Re: Non-optimal code generated for H8

Mikael Tillenius <mti-1@xxxxxxxxxxxxx> · Wed, 30 Oct 2019 17:32:49 +0100

On 30/10/2019 01:34, Segher Boessenkool wrote:
And on other targets it does do its job fine, say riscv32, or m68k -O1
(the -O1 to prevent the two stores from being optimised into one).

I haven't managed to find another target where multiplication by 13 is
done with a libcall though.  Maybe I should look harder.

Just to be clear. The call to __mulhi3 by itself is reasonable since the 
H8 has quite weak shift instructions. And no 32 bit by 32 bit 
multiplication instruction. It is the repeated re-calculation of the 
pointer that is the big problem. The code gets both big and slow.

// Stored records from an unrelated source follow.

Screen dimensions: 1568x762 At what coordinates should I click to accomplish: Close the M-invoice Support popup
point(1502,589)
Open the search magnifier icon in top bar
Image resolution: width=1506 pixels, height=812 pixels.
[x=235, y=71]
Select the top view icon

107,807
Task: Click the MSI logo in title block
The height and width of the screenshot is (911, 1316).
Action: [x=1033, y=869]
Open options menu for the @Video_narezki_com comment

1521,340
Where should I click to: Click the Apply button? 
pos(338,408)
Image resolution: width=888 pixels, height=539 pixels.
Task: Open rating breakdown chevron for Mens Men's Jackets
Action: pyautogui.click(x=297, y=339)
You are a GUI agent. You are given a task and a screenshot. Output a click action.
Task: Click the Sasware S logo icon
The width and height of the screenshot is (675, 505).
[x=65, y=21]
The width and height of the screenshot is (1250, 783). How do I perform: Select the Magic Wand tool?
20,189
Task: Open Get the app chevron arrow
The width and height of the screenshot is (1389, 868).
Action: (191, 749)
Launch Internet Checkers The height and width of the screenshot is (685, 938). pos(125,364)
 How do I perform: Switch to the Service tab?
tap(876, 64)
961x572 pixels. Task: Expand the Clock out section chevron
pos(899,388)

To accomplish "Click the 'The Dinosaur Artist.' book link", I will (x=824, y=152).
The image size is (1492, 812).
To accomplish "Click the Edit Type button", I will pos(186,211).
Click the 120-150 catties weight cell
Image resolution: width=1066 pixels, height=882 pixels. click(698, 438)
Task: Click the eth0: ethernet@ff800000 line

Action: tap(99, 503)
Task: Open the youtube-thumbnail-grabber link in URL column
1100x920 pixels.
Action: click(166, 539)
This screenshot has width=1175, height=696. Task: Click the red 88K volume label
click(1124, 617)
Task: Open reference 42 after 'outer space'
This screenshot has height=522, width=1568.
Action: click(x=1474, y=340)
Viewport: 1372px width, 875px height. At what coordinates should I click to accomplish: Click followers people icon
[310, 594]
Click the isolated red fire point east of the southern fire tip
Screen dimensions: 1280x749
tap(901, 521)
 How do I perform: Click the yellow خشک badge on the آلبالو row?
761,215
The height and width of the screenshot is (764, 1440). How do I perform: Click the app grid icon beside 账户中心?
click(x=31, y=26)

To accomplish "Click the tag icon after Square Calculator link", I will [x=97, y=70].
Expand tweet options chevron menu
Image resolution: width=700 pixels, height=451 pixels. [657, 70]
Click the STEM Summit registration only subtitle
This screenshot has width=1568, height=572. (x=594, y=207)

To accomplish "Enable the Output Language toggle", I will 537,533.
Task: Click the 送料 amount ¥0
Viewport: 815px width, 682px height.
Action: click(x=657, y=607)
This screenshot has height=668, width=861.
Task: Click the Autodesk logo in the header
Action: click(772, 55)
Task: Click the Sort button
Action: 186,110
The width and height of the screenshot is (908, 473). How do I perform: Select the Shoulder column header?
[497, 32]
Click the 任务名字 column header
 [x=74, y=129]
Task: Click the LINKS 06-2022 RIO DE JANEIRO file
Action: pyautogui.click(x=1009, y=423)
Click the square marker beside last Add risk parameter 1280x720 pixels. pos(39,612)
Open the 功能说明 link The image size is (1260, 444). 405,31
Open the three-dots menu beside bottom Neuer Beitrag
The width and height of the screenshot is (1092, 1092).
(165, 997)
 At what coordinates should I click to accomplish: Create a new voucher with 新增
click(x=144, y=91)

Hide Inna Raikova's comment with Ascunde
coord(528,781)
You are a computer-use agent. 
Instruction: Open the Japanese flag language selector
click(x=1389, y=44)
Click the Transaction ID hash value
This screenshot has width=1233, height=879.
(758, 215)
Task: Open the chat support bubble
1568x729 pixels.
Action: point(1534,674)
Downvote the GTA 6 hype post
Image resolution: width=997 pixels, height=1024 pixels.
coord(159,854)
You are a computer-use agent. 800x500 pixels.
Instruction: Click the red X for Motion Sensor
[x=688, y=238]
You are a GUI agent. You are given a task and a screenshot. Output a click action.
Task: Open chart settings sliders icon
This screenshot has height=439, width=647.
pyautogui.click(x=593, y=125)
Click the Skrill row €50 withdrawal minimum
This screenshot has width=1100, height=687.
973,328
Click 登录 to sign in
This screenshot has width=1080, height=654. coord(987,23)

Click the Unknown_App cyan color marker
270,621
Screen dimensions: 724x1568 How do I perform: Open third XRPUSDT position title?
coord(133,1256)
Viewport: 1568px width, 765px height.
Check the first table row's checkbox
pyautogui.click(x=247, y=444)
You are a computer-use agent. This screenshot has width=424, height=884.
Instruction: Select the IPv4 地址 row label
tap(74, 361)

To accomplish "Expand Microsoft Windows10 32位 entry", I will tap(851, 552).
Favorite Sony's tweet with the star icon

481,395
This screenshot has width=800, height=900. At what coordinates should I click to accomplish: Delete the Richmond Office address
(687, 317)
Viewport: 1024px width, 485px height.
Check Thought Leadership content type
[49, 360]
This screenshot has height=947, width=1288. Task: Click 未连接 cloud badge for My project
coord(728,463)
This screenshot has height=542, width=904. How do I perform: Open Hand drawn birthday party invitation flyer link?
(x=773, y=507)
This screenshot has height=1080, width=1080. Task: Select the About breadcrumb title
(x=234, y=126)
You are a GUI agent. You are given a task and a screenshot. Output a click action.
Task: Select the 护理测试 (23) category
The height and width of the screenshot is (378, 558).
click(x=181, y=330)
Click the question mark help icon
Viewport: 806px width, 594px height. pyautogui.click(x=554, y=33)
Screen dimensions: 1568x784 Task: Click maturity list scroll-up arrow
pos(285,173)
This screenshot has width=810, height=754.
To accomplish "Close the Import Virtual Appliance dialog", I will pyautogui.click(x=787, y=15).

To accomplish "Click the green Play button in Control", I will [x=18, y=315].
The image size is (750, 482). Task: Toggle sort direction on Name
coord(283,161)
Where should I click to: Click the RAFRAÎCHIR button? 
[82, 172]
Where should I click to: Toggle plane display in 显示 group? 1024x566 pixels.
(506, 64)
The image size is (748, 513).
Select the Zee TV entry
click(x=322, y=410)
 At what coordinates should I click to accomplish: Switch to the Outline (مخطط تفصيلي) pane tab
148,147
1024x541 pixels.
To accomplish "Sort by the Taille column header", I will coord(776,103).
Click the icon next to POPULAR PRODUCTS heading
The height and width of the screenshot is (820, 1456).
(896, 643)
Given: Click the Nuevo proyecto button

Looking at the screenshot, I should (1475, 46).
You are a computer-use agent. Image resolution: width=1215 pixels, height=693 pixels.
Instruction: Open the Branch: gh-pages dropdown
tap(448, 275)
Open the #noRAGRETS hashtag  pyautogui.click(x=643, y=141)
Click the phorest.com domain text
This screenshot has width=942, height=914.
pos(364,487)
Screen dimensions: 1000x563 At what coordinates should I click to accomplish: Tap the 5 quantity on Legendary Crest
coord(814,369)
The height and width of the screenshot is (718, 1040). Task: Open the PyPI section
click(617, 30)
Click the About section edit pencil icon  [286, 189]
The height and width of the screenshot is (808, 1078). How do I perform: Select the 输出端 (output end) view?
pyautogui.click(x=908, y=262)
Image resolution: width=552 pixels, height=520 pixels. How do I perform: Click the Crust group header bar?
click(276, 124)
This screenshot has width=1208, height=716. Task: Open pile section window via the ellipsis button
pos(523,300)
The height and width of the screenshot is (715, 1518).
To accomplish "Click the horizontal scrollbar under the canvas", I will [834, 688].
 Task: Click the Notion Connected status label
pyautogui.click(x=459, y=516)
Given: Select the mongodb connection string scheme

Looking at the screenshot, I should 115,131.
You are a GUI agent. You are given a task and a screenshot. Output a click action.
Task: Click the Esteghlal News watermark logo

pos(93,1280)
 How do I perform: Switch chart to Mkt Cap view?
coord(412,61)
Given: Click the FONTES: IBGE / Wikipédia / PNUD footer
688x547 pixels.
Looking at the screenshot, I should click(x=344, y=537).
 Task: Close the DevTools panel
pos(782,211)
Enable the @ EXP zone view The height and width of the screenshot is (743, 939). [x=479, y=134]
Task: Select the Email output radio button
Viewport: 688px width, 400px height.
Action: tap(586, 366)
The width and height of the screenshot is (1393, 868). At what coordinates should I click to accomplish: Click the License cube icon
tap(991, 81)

On 10/30/19 10:06 AM, David Brown wrote:
But this also brings up another idea.  Is the OP using "-Os"
optimisation?  My experience (especially with AVR, msp430, and ARM
Cortex-M targets) is that "-Os" optimisation is often quite poor
compared to "-O2".  It can result in very significantly slower code for
a saving of a couple of bytes, and in some cases the code can be
significantly /bigger/ than with -O2.  I don't know whether this is a
backend issue, or a general problem with "-Os", but I no longer use or
recommend "-Os" even for tiny embedded systems.

Yes, I tried all of -O1, -O2 and -Os and probably a few more.

My experience with -Os  on ARM Thumb2 is much more positive than your. 
"-Os -mslow-flash-data" gives small and quite fast code most of the time.

/Mikael